### WHAT YOU NEED TO DO
Reproduce the material below line for line, changing nothing, and omit the pictures from your copy.

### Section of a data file
================

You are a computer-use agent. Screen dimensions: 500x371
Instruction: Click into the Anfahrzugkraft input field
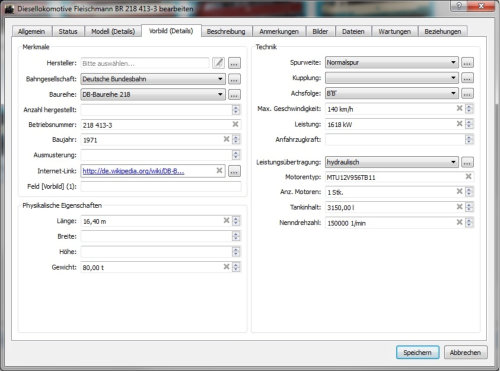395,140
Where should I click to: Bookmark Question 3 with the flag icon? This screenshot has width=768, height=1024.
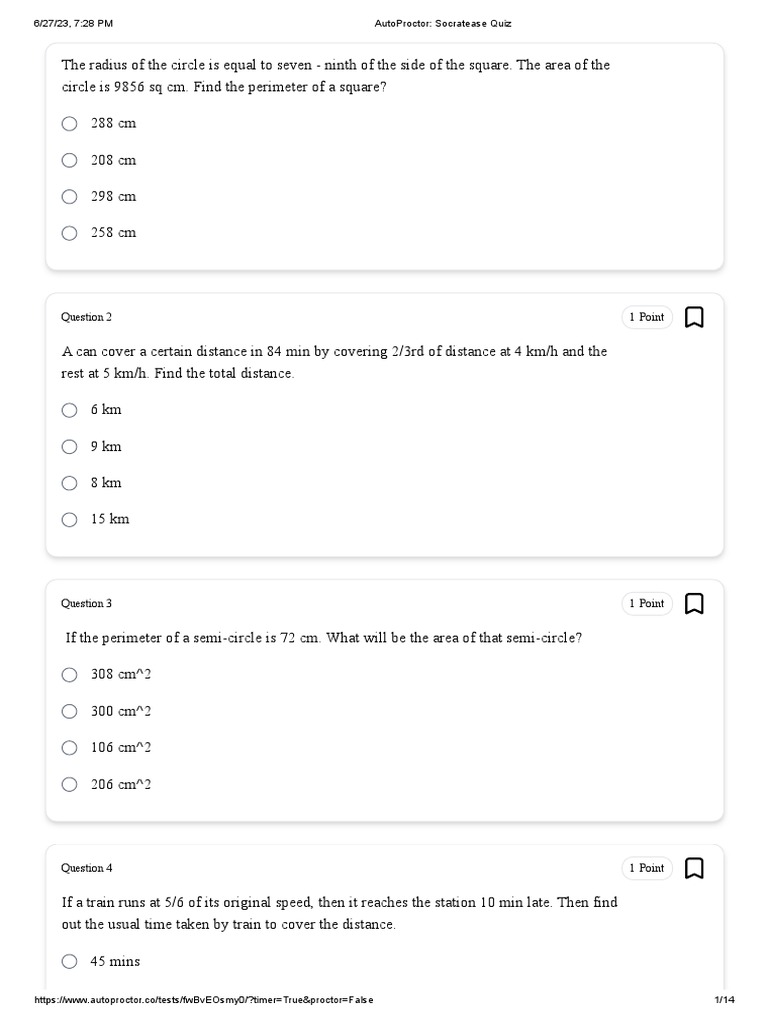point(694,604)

================

### THE ANSWER
You are a computer-use agent. Screen dimensions: 500x371
Instruction: Click into the Anfahrzugkraft input field
395,140
Where should I click to: Bookmark Question 3 with the flag icon? This screenshot has width=768, height=1024.
point(694,604)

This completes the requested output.